Updated on Monday November 6, 2023

Dom in svet ("Home and World") was a Catholic cultural and literary journal in Slovenia

Dom in svet ("Home and World") was a Catholic cultural and literary journal in Slovenia (1888-1944). The journal aimed to be an important Slovenian journal of cultural and literary issues. The material covered includes literary criticism, essays and scientific papers, and also presents the literary texts of well-known Slovenian fiction writers.

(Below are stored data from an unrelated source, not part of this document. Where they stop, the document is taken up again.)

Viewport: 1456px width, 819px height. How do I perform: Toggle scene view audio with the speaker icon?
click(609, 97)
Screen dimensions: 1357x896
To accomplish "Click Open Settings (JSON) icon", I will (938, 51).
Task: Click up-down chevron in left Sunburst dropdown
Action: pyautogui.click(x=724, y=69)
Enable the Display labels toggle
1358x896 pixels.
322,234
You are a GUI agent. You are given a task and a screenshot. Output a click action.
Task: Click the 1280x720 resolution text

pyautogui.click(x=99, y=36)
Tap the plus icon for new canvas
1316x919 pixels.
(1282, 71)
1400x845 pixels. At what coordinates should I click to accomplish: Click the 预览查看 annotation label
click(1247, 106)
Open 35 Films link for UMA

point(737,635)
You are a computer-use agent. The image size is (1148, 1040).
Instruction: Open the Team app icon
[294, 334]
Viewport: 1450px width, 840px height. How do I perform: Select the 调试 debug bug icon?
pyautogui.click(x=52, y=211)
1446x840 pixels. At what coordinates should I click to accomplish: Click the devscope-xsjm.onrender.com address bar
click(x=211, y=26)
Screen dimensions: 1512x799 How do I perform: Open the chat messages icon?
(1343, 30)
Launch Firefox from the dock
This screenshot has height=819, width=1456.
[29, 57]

Its editorial line remained conservative and opposed Modernism up to the early 20th century, under the influence of the integralist Catholic theologian Anton Mahnič. It assumed a more liberal direction in 1914, under the new editorship of Izidor Cankar, a prominent liberal Catholic essayist and art historian. Under Cankar, the journal reviewed art from a more aesthetic perspective, and helped the Slovene Catholic establishment shed some of its anti-intellectual reputation.

During the 1920s and 1930s, the journal adopted a moderate and liberal conservative stance, although it maintained a relatively open editorial policy towards other currents of Slovene Catholicism, especially the Christian left. In these two decades, the journal became one of the most progressive attitudes towards literature in Slovenia, becoming a platform for expressionist and modernist experiments. It also published numerous translations from foreign languages, especially of Catholic authors such as Paul Claudel, Georges Bernanos, Miguel de Unamuno, G. K. Chesterton and T. S. Eliot.